These are fruits of the Prunus genus within the Rosaceae family and typical examples include sweet cherry (P. avium) and tart cherry (P. cerasus). The fruits are rich in nutrients such as vitamin C, carotenoids, various polyphenolic compounds (especially anthocyanins), and fiber. Anthocyanins are glycosides of anthocyanidins and are compounds responsible for the red-purple color of sweet cherries. Some of the health benefits associated with cherry consumptions are described as follows.

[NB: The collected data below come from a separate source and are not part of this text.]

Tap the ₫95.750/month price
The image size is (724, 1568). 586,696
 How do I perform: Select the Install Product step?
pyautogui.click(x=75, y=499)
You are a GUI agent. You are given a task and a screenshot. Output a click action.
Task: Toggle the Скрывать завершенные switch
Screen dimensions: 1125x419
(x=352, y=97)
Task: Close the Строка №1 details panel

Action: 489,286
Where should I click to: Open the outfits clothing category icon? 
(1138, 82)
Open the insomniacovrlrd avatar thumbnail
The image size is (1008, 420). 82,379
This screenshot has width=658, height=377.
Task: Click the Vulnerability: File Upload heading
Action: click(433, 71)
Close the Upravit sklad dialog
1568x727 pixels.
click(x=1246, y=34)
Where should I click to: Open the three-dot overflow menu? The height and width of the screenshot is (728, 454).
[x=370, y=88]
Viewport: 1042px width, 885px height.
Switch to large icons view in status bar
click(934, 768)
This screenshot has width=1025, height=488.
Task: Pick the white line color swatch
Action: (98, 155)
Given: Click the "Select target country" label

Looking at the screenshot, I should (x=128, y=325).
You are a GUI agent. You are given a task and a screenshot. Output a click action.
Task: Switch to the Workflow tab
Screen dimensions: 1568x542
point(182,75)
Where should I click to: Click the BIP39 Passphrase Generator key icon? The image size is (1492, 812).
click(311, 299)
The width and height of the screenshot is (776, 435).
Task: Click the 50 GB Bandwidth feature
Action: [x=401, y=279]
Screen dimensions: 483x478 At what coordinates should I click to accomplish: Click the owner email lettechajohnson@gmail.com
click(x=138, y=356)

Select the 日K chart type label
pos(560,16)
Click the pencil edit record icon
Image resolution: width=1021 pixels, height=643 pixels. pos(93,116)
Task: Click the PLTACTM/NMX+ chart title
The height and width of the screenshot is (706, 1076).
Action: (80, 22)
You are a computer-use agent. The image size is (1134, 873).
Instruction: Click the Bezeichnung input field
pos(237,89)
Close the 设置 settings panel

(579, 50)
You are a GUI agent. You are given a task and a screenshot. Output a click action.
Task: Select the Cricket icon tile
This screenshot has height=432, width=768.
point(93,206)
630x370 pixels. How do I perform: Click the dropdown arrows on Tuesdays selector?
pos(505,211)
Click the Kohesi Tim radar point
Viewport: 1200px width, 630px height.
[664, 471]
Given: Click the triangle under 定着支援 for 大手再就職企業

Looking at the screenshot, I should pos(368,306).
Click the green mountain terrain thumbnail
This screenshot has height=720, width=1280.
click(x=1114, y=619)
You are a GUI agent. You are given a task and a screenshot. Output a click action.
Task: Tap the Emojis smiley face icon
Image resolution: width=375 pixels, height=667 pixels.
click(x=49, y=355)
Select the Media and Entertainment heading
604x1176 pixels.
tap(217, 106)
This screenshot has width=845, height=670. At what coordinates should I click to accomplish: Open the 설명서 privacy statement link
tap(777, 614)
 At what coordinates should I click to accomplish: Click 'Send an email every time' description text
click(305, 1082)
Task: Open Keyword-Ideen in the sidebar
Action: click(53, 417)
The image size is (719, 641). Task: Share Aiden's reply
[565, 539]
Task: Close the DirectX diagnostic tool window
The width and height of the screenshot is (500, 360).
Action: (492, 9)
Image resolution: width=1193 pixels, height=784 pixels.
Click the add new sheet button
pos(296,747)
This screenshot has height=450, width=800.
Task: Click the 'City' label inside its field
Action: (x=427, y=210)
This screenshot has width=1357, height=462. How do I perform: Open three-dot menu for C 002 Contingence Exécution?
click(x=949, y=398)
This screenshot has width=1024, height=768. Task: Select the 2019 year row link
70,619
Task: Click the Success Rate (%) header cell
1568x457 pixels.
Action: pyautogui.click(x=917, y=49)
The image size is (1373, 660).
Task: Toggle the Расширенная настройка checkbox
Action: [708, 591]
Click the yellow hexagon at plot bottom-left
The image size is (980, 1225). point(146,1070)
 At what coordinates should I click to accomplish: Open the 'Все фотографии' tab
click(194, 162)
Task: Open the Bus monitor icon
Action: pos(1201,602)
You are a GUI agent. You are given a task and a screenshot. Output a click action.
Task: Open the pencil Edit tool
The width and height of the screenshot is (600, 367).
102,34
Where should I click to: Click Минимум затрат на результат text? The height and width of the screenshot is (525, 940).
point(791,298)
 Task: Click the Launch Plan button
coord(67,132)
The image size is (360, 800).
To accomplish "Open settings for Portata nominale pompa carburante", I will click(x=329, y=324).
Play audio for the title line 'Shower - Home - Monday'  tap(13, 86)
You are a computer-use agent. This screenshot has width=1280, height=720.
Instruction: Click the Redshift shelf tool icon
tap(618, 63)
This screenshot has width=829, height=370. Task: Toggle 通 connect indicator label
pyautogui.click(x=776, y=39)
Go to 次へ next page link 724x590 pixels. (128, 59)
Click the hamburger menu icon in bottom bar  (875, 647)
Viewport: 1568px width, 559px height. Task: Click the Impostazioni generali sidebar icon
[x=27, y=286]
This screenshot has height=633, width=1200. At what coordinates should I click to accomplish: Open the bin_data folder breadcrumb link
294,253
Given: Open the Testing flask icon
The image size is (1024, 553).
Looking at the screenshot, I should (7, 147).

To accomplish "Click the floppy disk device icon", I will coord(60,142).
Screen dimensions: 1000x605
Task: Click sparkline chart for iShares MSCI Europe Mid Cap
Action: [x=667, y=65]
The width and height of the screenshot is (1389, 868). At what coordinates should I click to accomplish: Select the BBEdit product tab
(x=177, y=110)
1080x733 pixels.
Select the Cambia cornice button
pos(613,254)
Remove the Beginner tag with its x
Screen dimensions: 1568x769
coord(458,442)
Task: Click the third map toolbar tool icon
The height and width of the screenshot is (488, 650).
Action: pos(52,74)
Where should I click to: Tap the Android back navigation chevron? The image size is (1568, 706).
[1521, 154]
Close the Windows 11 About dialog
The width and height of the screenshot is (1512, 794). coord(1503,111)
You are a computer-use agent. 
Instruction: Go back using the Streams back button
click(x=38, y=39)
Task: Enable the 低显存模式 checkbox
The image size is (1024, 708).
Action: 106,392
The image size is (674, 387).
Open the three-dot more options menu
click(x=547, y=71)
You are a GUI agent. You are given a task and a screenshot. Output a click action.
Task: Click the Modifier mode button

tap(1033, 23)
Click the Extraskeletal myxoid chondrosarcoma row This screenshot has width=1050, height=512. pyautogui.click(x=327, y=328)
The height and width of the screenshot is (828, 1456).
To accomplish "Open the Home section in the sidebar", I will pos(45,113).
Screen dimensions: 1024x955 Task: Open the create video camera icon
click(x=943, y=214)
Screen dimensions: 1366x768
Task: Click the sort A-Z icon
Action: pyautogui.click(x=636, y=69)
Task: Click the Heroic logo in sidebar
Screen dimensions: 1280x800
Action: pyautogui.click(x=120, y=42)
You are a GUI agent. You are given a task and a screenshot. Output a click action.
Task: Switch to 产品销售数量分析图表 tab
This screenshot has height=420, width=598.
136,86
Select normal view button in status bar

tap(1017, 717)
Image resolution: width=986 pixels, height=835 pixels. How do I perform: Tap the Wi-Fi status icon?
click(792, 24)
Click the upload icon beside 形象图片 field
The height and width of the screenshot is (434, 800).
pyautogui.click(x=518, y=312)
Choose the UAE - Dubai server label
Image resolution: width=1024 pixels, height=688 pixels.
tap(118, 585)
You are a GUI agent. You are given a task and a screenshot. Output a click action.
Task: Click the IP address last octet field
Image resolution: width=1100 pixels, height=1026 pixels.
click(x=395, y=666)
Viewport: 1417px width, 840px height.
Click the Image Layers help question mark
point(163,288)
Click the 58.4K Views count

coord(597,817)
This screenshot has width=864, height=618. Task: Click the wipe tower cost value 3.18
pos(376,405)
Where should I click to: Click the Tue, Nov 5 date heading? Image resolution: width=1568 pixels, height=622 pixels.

4.1 Cardiovascular Effects

Most of the evidence for the health benefits of cherries has come from in vitro and animal studies. For example, an extract of tart cherry seed was found to improve regular heart beat and led to reduced cardiac damage in rat hearts that have been subjected to ischemic injury. Exposure of bovine artery cells to cyanidin-3-glycoside (an anthocyanin) from cherry led to increase production of nitric oxide (NO), the vasodilatory agent. In addition to the upregulation of NO, there was decreased inflammation and reduced foam cell formation, which lowers the risk for development of atherosclerosis. Cyanidin-3-glycoside also reduced the level of cholesterol in macrophages and associated foam cells, which is an indication of ability of this cherry glycoside to lower the risk of cardiovascular disease.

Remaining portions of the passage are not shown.